Researchers took the measurements via blood tests of iron and breath tests based on carbon monoxide.

When the tests were conducted on the space travelers on Earth, astronauts in the study were creating and destroying about 2 million red blood cells a second.

However, when those same tests were run in space, 3 million blood cells a second were destroyed by the astronauts’ bodies,

For years, scientists thought that because the human body loses about 10 percent of the liquid flowing through our blood vessels in microgravity, the “space anemia” phenomenon could be explained away.

Researchers believed that the loss of red blood cells was potentially the body’s way of compensating for a loss in blood volume.
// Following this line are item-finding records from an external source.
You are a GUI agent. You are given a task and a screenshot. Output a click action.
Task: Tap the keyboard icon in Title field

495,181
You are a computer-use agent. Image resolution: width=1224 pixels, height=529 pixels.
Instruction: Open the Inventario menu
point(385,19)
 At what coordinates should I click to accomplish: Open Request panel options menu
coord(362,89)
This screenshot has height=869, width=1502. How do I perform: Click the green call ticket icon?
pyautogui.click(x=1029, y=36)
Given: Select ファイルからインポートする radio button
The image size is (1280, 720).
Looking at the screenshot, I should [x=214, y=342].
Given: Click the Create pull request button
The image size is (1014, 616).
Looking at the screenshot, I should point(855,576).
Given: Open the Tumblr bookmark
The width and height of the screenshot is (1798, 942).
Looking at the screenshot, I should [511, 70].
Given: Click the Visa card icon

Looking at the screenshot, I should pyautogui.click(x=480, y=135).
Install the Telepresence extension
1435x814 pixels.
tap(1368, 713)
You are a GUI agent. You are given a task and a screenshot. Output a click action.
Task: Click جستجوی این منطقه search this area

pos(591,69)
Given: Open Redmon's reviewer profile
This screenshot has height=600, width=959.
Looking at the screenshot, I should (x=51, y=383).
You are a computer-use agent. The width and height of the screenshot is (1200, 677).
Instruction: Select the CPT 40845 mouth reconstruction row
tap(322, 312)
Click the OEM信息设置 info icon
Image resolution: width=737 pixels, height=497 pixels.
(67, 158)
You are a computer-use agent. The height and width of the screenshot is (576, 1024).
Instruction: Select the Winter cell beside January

However, this most recent study reveals that the effects could be far longer lasting than previously thought.

Throughout the mission, the red blood cell loss never equalized out.

Even after 120 days in space, the red blood cell loss never declined.

“Our study shows that upon arriving in space, more red blood cells are destroyed, and this continues for the entire duration of the astronaut’s mission,” said Trudel.

When they returned to Earth When they returned to Earth, five out of 13 of the astronauts tested had reached clinically diagnosable levels of anemia, meaning their bodies didn’t have enough red blood cells to function properly.

This means that in the future, space travelers’ diets may need to be adjusted to compensate.

The study was published in Nature Medicine.